Page excerpt:
+ + + + + + +

Tag: technology

  • India Produces CEOs — So Why Not World-Class Universities?

    India’s higher education system stands at a strange crossroads. It is one of the largest in the world, enrolling more than 40 million students across over a thousand universities and tens of thousands of colleges. Yet, despite this vast scale, no Indian university has entered the top 100 of the QS World University Rankings 2026. The contrast is stark: institutions like the Massachusetts Institute of Technology, Imperial College London, Stanford University, University of Oxford and Harvard University continue to dominate the top positions, while India’s highest-ranked institution remains outside the elite bracket. This is not merely a matter of prestige; it reflects deeper structural weaknesses in research, academic culture, governance and integrity.

    For years, India has witnessed what the Yashpal Committee described as the “mushrooming” of higher educational institutions. The rapid proliferation of private and deemed universities has created an uneven landscape where expansion often precedes quality assurance. While private investment in education is not inherently problematic, the monetisation of degrees and dilution of regulatory scrutiny have led to a system increasingly driven by numbers—student intake, campus size, publication count—rather than substance.

    The obsession with quantity over quality is particularly visible in research. Faculty appraisals, accreditation metrics and institutional branding frequently rely on publication counts. Predictably, this has encouraged the growth of predatory journals, paper mills and unethical authorship practices. India produces a large volume of research output, yet much of it goes unindexed, uncited and unnoticed globally. Academic reputation cannot be manufactured through inflated numbers. It emerges from sustained, rigorous scholarship, peer recognition and intellectual honesty.

    The events at the 2026 India AI Impact Summit exposed this malaise in dramatic fashion. Galgotias University, a private university based in Greater Noida, showcased a robotic dog named “Orion” and presented it as an in-house innovation developed by its Centre of Excellence. Observers quickly identified the machine as a commercially available Chinese-made Unitree Go2 robot. What was claimed as indigenous innovation turned out to be a rebranded product. Following public backlash, the university was asked to vacate its stall. The episode was not just an embarrassment for the institution; it was emblematic of a deeper crisis in academic integrity.

+ + + + + + +

Directions for this task:
Reproduce word for word the stretch of the Indian universities article from "For years, India" through "count—rather than substance.".

+ + + + + + +

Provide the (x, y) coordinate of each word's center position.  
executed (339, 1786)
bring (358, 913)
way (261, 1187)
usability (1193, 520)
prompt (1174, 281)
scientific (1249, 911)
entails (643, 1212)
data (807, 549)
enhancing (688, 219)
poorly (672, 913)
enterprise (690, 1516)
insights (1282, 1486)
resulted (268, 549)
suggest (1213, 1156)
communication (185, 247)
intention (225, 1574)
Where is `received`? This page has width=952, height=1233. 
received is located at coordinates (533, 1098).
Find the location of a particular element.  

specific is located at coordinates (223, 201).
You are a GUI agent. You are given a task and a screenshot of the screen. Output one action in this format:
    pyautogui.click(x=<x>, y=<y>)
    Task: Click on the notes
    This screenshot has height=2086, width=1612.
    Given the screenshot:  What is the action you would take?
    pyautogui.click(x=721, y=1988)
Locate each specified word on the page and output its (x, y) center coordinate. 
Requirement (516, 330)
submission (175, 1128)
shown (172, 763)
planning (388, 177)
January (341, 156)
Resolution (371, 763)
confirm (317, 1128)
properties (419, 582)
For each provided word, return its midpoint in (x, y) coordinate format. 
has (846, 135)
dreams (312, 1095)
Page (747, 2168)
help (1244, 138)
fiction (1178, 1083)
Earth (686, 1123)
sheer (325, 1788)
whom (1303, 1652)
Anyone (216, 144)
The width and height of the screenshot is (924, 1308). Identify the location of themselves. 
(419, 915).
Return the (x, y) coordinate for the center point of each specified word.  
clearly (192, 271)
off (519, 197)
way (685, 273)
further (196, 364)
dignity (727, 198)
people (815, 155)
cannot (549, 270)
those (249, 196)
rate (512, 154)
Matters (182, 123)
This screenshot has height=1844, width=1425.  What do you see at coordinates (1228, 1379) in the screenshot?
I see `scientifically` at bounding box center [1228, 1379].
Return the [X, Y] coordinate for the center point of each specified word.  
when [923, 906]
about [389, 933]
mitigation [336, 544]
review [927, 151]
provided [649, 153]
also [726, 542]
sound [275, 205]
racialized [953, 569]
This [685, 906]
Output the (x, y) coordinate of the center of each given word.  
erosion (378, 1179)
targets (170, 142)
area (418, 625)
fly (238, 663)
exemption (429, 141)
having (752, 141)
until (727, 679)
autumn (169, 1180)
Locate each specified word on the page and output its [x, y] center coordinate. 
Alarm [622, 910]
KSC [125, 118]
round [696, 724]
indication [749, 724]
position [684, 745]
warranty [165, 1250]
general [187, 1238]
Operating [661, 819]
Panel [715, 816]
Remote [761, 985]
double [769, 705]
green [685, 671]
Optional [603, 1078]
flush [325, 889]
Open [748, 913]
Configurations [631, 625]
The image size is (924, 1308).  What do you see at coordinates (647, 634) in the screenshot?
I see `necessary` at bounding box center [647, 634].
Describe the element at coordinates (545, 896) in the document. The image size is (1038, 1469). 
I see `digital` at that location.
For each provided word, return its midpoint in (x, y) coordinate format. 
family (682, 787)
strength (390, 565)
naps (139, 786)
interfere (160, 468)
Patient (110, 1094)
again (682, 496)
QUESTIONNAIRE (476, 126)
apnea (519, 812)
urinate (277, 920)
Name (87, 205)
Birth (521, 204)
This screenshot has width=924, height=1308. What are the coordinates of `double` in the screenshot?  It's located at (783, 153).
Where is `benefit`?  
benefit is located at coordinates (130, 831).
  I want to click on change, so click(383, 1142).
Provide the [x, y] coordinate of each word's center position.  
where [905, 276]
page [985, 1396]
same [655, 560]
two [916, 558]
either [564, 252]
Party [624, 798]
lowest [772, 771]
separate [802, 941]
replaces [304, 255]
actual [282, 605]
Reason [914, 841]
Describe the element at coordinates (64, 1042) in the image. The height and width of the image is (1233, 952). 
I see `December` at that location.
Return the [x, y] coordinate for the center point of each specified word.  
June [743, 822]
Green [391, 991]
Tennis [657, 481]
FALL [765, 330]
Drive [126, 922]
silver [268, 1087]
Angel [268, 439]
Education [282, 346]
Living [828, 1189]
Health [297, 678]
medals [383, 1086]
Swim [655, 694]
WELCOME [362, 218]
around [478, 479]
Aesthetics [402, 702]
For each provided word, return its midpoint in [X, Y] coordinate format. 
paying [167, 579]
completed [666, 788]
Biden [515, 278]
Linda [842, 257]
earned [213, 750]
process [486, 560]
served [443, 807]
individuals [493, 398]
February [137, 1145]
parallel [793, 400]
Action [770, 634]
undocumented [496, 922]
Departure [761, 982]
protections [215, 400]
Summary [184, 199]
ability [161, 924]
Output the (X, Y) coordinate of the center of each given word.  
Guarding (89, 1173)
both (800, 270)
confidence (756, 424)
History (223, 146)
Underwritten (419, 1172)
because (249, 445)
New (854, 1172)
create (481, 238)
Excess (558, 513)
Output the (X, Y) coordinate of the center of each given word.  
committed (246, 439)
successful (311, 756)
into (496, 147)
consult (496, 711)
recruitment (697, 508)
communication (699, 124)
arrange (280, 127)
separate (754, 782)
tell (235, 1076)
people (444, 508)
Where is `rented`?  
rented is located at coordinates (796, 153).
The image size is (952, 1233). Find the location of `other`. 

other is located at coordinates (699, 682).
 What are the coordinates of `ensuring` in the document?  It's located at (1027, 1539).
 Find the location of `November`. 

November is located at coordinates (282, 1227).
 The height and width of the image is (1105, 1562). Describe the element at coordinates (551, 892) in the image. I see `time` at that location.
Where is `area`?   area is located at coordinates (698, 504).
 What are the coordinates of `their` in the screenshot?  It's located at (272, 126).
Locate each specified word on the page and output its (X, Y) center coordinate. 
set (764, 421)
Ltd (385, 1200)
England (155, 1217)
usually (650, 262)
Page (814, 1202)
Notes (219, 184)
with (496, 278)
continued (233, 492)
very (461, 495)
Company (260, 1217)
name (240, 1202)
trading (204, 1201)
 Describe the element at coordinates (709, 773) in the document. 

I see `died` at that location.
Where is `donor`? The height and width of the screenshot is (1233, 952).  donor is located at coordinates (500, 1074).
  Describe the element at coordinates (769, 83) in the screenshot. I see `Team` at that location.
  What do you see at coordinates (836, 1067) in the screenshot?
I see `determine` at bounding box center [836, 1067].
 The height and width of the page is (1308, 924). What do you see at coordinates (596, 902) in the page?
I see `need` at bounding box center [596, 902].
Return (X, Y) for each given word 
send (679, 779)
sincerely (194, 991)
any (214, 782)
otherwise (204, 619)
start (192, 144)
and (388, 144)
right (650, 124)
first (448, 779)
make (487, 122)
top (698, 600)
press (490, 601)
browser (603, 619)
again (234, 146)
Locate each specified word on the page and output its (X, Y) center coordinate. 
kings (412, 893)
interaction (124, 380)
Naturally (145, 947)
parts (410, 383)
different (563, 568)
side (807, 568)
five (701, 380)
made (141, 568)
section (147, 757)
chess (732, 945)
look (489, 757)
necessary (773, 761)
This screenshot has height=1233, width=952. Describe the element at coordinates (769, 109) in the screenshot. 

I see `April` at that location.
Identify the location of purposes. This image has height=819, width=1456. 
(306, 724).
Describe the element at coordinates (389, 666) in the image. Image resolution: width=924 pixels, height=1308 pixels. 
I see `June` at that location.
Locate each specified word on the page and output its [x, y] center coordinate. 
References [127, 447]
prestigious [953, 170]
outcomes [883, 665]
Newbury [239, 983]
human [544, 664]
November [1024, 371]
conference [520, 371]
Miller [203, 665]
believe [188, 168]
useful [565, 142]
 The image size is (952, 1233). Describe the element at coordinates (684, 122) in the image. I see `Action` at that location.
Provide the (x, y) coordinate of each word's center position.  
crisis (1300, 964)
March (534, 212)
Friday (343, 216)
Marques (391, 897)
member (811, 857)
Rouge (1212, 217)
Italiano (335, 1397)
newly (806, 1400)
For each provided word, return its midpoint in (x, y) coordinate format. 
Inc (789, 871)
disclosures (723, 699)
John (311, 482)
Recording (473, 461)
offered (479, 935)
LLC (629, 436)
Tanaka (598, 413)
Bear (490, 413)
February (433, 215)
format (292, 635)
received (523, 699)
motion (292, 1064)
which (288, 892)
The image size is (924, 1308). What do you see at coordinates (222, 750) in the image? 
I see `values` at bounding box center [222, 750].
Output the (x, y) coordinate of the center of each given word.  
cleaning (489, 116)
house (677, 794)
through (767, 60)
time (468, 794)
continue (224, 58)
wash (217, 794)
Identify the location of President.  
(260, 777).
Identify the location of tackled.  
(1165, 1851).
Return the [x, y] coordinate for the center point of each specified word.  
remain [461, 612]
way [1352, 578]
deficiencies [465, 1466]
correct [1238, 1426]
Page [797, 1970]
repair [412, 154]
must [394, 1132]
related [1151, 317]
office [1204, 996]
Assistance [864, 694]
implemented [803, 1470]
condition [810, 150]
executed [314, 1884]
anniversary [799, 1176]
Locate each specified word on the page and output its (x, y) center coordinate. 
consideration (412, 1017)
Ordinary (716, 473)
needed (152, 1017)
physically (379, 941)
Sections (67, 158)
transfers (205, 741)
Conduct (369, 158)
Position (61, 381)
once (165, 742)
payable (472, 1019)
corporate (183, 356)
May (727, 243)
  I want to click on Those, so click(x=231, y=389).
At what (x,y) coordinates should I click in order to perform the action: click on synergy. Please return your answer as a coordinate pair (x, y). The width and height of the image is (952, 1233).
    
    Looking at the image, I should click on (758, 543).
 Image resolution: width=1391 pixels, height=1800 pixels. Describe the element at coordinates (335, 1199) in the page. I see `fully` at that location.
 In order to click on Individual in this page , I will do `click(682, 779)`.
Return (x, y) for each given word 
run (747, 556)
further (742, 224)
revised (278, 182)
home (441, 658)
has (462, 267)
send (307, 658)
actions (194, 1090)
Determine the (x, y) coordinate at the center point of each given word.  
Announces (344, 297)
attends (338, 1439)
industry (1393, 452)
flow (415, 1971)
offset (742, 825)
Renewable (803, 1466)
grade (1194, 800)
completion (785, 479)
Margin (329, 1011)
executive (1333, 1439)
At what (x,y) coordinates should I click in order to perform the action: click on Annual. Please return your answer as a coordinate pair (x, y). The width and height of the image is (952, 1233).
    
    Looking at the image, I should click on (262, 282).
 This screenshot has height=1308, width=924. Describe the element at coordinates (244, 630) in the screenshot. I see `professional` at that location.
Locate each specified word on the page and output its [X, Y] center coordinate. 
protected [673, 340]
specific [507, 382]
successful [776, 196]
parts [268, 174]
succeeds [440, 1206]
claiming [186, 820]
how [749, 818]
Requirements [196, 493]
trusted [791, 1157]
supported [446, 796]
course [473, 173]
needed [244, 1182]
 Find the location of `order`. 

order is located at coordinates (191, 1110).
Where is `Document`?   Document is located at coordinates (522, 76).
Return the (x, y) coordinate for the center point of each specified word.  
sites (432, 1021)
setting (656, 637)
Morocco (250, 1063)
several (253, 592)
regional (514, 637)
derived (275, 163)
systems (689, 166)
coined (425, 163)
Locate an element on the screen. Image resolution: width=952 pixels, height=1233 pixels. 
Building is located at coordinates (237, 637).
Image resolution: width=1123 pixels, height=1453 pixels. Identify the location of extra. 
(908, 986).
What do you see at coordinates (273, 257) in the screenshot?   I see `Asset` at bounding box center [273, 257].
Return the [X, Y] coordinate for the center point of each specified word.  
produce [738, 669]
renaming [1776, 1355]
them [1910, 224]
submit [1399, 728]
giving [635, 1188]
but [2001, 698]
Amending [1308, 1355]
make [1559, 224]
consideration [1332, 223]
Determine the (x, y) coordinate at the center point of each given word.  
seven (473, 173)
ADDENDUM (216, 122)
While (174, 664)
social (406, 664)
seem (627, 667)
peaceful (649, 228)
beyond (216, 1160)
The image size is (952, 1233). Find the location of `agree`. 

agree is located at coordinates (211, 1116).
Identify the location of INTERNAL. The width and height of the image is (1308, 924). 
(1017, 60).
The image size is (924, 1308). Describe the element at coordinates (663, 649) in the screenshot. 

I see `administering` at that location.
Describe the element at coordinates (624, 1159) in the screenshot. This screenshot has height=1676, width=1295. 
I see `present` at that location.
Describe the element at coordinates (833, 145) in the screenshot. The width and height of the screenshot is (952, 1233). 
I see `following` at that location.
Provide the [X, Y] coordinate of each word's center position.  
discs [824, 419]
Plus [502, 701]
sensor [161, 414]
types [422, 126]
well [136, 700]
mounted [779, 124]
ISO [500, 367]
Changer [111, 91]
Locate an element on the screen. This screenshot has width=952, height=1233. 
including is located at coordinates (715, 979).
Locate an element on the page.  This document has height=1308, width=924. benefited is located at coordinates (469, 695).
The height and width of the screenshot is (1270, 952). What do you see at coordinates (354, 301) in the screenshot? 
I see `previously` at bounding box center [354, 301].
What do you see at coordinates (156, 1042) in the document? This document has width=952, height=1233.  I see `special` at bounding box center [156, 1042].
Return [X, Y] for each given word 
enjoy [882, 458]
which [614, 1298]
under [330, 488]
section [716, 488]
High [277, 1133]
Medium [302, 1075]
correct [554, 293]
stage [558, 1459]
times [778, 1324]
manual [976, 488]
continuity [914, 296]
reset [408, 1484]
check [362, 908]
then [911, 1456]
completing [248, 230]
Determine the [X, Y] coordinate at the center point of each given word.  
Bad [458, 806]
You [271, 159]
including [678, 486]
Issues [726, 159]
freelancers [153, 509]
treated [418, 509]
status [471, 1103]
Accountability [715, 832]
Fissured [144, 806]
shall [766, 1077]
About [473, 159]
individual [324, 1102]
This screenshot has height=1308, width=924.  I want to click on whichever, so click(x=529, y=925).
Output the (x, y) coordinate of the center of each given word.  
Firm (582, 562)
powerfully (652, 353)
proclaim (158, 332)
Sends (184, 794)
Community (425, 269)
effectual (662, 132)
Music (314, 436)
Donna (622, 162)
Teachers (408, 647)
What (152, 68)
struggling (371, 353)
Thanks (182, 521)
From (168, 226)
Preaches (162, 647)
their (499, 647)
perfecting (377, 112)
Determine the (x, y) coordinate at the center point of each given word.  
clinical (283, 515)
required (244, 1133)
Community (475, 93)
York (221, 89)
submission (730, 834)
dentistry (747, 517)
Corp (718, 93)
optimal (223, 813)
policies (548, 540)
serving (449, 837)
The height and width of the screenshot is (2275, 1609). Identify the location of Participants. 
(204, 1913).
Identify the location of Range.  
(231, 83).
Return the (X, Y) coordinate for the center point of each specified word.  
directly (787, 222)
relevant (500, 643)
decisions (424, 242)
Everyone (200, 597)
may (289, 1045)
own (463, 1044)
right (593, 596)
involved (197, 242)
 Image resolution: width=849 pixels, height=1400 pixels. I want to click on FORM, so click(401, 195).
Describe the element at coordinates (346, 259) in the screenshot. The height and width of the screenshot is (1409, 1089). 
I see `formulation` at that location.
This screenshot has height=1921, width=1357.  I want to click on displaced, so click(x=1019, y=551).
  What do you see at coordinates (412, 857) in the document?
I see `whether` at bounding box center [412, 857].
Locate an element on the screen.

+ + + + + + +

Exercise result:
For years, India has witnessed what the Yashpal Committee described as the “mushrooming” of higher educational institutions. The rapid proliferation of private and deemed universities has created an uneven landscape where expansion often precedes quality assurance. While private investment in education is not inherently problematic, the monetisation of degrees and dilution of regulatory scrutiny have led to a system increasingly driven by numbers—student intake, campus size, publication count—rather than substance.